Task item:
The expected output is an exact copy of each line from the line with "Task: Open the Processing menu" through the end of the data below, with no pictures in it.

(Stored data)
---
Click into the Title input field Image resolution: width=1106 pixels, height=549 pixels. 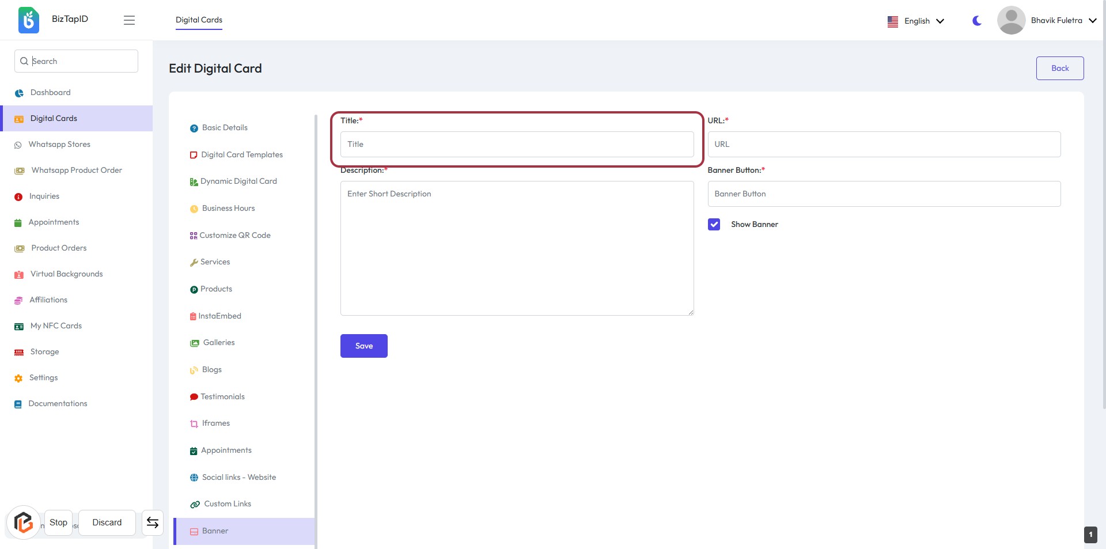tap(517, 145)
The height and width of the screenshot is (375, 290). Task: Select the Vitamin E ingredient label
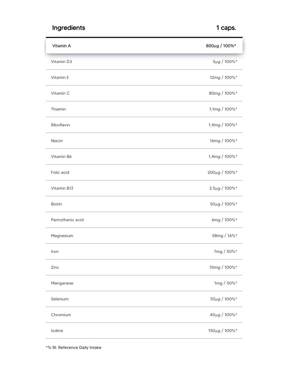[60, 78]
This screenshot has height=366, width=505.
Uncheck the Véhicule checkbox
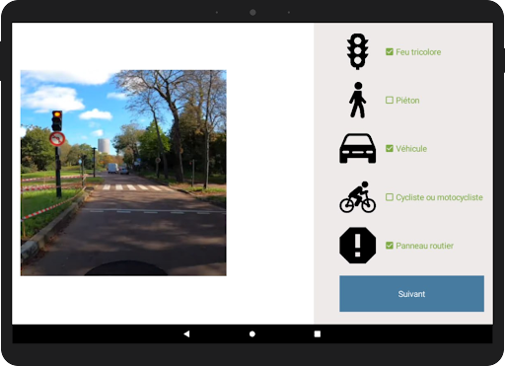pos(390,149)
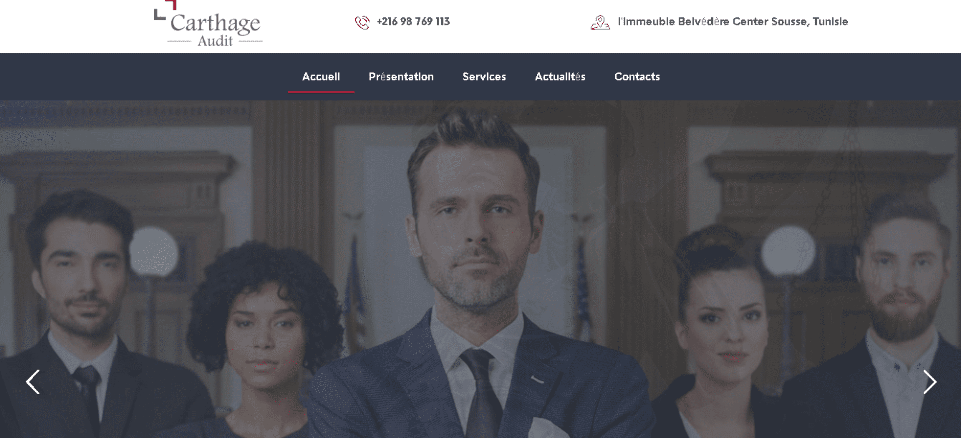This screenshot has width=961, height=438.
Task: Call the number +216 98 769 113
Action: pyautogui.click(x=413, y=22)
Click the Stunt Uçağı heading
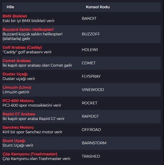Image resolution: width=164 pixels, height=165 pixels. (14, 141)
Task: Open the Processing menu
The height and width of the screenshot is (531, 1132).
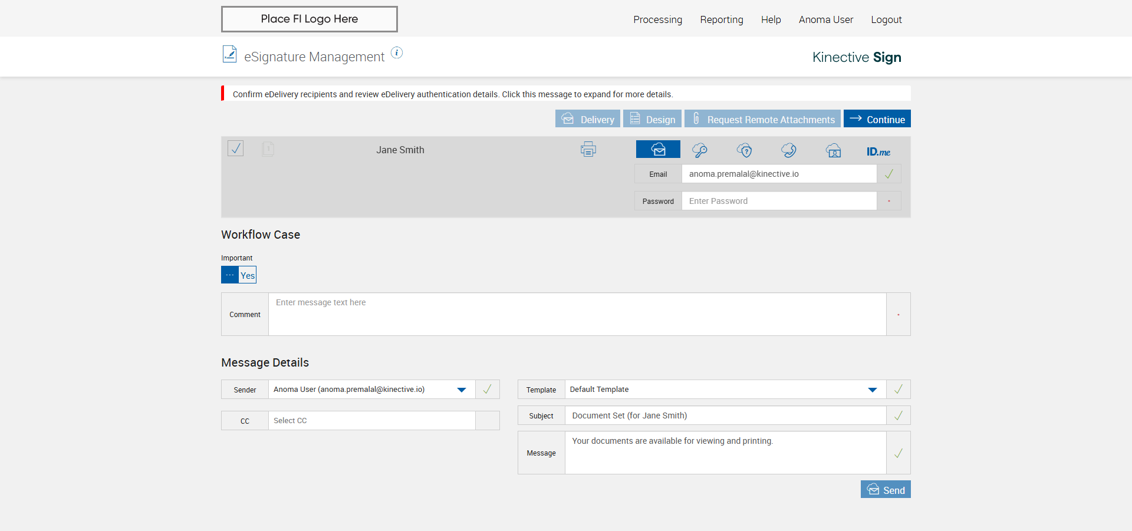Action: 657,19
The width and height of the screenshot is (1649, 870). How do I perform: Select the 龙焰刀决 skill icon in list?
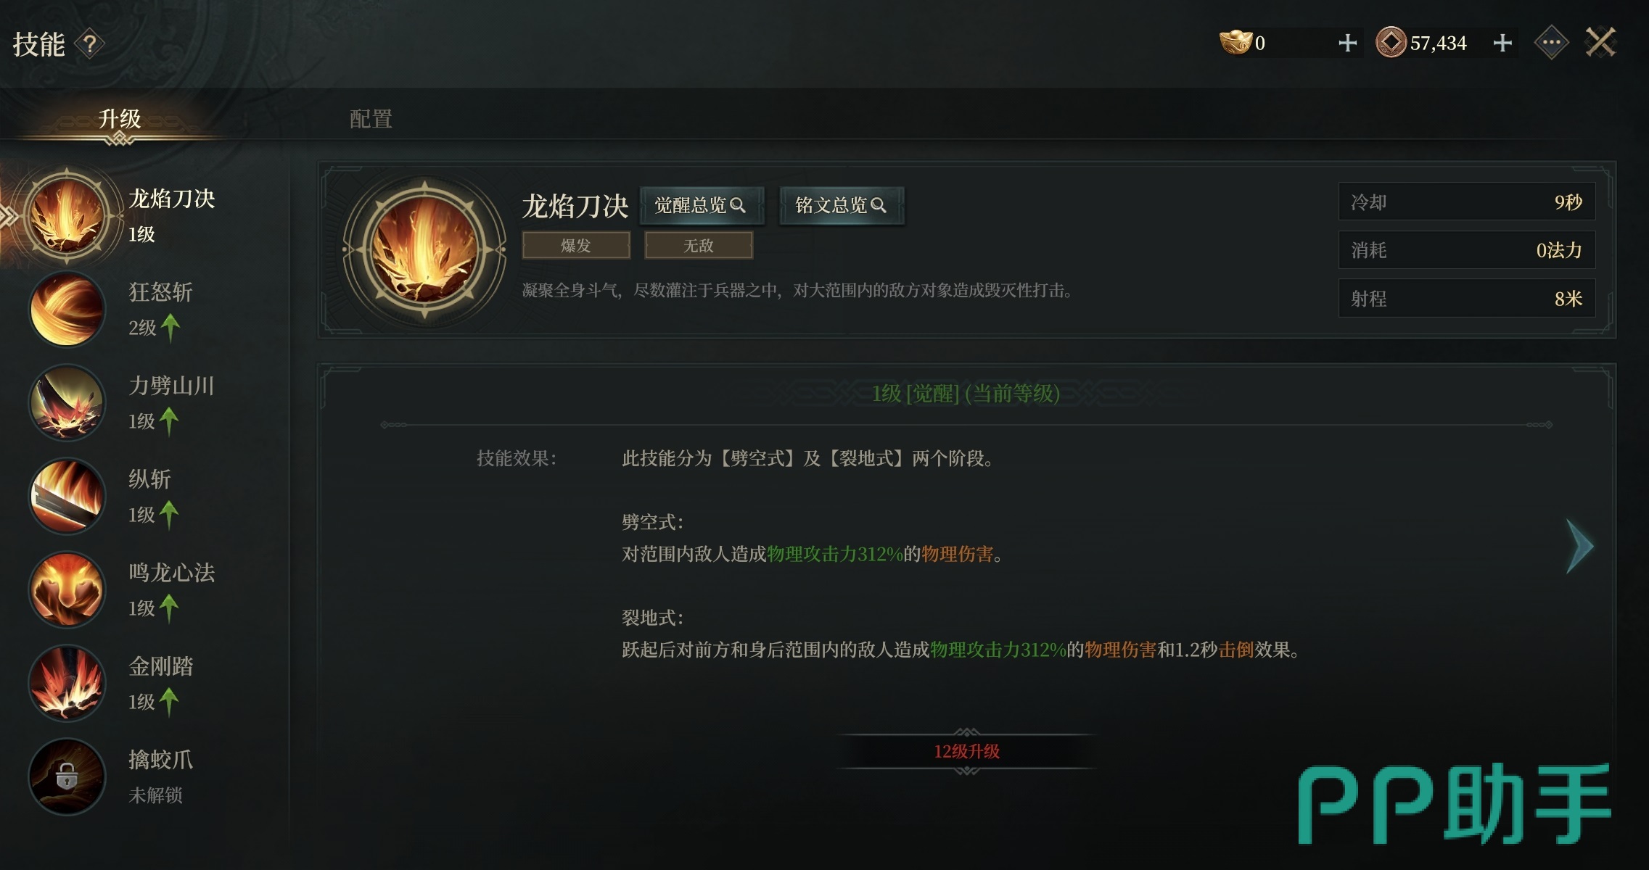(x=67, y=215)
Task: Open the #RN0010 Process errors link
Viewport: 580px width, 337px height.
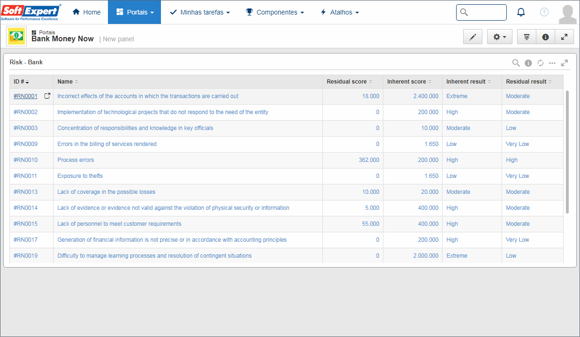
---
Exercise solution:
Task: Open the Processing menu
The height and width of the screenshot is (531, 1132).
Action: 657,19
The width and height of the screenshot is (1649, 870). How do I perform: Select the 龙焰刀决 skill icon in list?
(x=67, y=215)
Task: Open the #RN0010 Process errors link
Viewport: 580px width, 337px height.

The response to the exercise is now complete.